Клодия передернула плечами. Она была убеждена, что и он ощутил ту магию любви. Несколько мгновений она верила, что все вернется. Но как могло что-то вернуться, если ничего никогда не было? Не было для Адама. Она выставила себя на посмешище.

Она все еще дрожала, когда он опять вернулся на диван с новой порцией бренди. Разумеется, он ничуть не растрогался, разве только выразил некоторое сочувствие. Голос его снова звучал равнодушно-вежливо и даже более сухо, чем обычно.

– Я решил, что ты была права. Если Рози скучает, нам следует вернуться назад. Завтра же. Я придумаю какой-нибудь предлог, чтобы объяснить наше поспешное возвращение.
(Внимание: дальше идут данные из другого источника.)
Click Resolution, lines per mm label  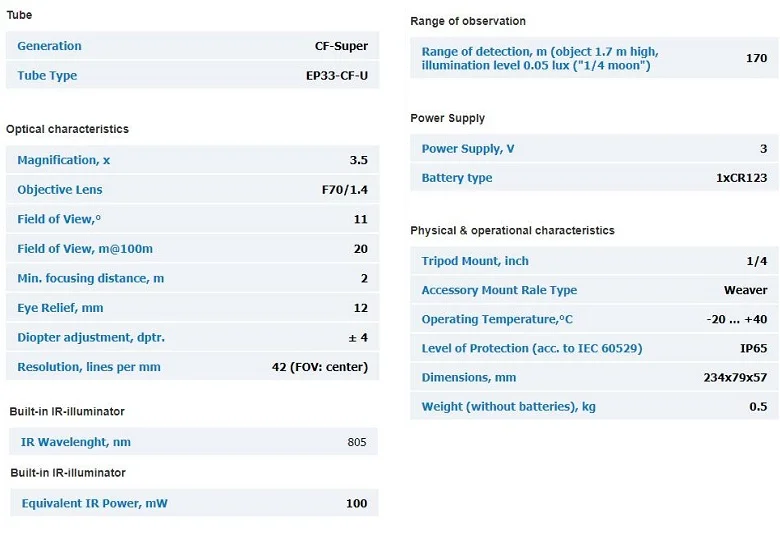click(x=89, y=367)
Завтра с утра, пока ты собираешься, я отлучусь, чтобы купить ей железную дорогу, так что не удивляйся, если меня уже не будет дома, когда ты встанешь.

Он потупился, не выдержав пристального взгляда ее голубых глаз. Впервые в жизни, Клодия увидела его смущенным.

Неужели его смутила охватившая ее дрожь ожидания, которую он ощутил, прикасаясь к ней? Он хотел лишь проявить заботу, успокоить, а она пришла в возбуждение и готова была отдаться ему. Разумеется, он пошел на попятный, и нельзя его винить за это.

Адам проговорил спокойно:

– Почему бы тебе не лечь? Утром нам предстоит дальняя дорога.

Клодия встала и запахнула пеньюар, мечтая, чтобы на ней было надето что угодно, только не эта вещица, призванная соблазнять. Может быть, надо извиниться за свое поведение, объяснить свое состояние волнением, вызванным необходимостью рассказывать тяжелые для нее вещи?

Она облизнула губы… но он произнес на этот раз решительно и резко:

– Ради всего святого, Клодия, ложись спать.